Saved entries
==============================
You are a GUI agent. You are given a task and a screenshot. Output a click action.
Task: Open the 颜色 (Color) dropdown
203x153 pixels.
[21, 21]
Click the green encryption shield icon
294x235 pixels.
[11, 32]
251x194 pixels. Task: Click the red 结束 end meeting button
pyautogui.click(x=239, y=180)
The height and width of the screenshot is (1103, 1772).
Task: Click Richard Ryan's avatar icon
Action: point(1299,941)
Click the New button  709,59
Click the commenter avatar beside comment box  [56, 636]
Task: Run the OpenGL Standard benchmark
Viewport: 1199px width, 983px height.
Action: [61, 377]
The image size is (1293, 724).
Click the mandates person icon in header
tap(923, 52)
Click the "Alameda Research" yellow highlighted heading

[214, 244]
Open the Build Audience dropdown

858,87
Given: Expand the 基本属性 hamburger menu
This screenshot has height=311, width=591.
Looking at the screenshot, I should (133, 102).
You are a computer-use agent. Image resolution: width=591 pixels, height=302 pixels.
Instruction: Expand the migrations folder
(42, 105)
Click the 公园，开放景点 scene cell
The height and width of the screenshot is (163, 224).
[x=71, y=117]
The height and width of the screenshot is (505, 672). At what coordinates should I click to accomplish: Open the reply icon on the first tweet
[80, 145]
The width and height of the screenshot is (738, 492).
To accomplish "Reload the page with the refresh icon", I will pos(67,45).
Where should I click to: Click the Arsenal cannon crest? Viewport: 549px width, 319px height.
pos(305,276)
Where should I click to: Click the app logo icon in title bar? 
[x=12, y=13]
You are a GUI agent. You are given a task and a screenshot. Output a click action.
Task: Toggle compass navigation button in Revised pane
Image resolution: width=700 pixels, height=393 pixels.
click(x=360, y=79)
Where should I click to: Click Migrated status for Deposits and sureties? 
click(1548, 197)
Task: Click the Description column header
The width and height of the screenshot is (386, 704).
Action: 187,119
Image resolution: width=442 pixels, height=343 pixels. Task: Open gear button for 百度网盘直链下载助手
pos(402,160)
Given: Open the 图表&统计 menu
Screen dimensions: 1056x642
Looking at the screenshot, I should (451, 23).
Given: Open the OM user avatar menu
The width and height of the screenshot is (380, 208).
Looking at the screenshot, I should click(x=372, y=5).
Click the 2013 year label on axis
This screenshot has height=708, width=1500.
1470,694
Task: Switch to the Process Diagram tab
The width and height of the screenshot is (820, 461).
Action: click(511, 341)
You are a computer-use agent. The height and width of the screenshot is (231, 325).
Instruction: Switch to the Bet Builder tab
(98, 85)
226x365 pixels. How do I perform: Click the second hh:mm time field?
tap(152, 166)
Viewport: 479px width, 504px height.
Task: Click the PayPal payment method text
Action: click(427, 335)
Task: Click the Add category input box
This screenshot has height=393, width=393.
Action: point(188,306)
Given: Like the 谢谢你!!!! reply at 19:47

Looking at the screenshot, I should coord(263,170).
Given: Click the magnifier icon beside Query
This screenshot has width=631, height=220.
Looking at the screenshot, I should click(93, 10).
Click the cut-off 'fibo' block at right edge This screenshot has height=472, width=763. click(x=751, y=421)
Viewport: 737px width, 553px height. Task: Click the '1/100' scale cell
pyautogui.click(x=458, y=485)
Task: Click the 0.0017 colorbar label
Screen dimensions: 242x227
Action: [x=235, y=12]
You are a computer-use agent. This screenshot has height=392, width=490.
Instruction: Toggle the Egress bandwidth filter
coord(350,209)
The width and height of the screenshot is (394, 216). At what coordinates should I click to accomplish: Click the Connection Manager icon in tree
==============================
- [REQUIRED ACTION]: Give back the complete data exactly as supplied.

- [EXERCISE SOLUTION]:
You are a GUI agent. You are given a task and a screenshot. Output a click action.
Task: Open the 颜色 (Color) dropdown
203x153 pixels.
[21, 21]
Click the green encryption shield icon
294x235 pixels.
[11, 32]
251x194 pixels. Task: Click the red 结束 end meeting button
pyautogui.click(x=239, y=180)
The height and width of the screenshot is (1103, 1772).
Task: Click Richard Ryan's avatar icon
Action: point(1299,941)
Click the New button  709,59
Click the commenter avatar beside comment box  [56, 636]
Task: Run the OpenGL Standard benchmark
Viewport: 1199px width, 983px height.
Action: [61, 377]
The image size is (1293, 724).
Click the mandates person icon in header
tap(923, 52)
Click the "Alameda Research" yellow highlighted heading

[214, 244]
Open the Build Audience dropdown

858,87
Given: Expand the 基本属性 hamburger menu
This screenshot has height=311, width=591.
Looking at the screenshot, I should (133, 102).
You are a computer-use agent. Image resolution: width=591 pixels, height=302 pixels.
Instruction: Expand the migrations folder
(42, 105)
Click the 公园，开放景点 scene cell
The height and width of the screenshot is (163, 224).
[x=71, y=117]
The height and width of the screenshot is (505, 672). At what coordinates should I click to accomplish: Open the reply icon on the first tweet
[80, 145]
The width and height of the screenshot is (738, 492).
To accomplish "Reload the page with the refresh icon", I will pos(67,45).
Where should I click to: Click the Arsenal cannon crest? Viewport: 549px width, 319px height.
pos(305,276)
Where should I click to: Click the app logo icon in title bar? 
[x=12, y=13]
You are a GUI agent. You are given a task and a screenshot. Output a click action.
Task: Toggle compass navigation button in Revised pane
Image resolution: width=700 pixels, height=393 pixels.
click(x=360, y=79)
Where should I click to: Click Migrated status for Deposits and sureties? 
click(1548, 197)
Task: Click the Description column header
The width and height of the screenshot is (386, 704).
Action: 187,119
Image resolution: width=442 pixels, height=343 pixels. Task: Open gear button for 百度网盘直链下载助手
pos(402,160)
Given: Open the 图表&统计 menu
Screen dimensions: 1056x642
Looking at the screenshot, I should (451, 23).
Given: Open the OM user avatar menu
The width and height of the screenshot is (380, 208).
Looking at the screenshot, I should click(x=372, y=5).
Click the 2013 year label on axis
This screenshot has height=708, width=1500.
1470,694
Task: Switch to the Process Diagram tab
The width and height of the screenshot is (820, 461).
Action: click(511, 341)
You are a computer-use agent. The height and width of the screenshot is (231, 325).
Instruction: Switch to the Bet Builder tab
(98, 85)
226x365 pixels. How do I perform: Click the second hh:mm time field?
tap(152, 166)
Viewport: 479px width, 504px height.
Task: Click the PayPal payment method text
Action: click(427, 335)
Task: Click the Add category input box
This screenshot has height=393, width=393.
Action: point(188,306)
Given: Like the 谢谢你!!!! reply at 19:47

Looking at the screenshot, I should coord(263,170).
Given: Click the magnifier icon beside Query
This screenshot has width=631, height=220.
Looking at the screenshot, I should click(93, 10).
Click the cut-off 'fibo' block at right edge This screenshot has height=472, width=763. click(x=751, y=421)
Viewport: 737px width, 553px height. Task: Click the '1/100' scale cell
pyautogui.click(x=458, y=485)
Task: Click the 0.0017 colorbar label
Screen dimensions: 242x227
Action: [x=235, y=12]
You are a computer-use agent. This screenshot has height=392, width=490.
Instruction: Toggle the Egress bandwidth filter
coord(350,209)
The width and height of the screenshot is (394, 216). At what coordinates should I click to accomplish: Click the Connection Manager icon in tree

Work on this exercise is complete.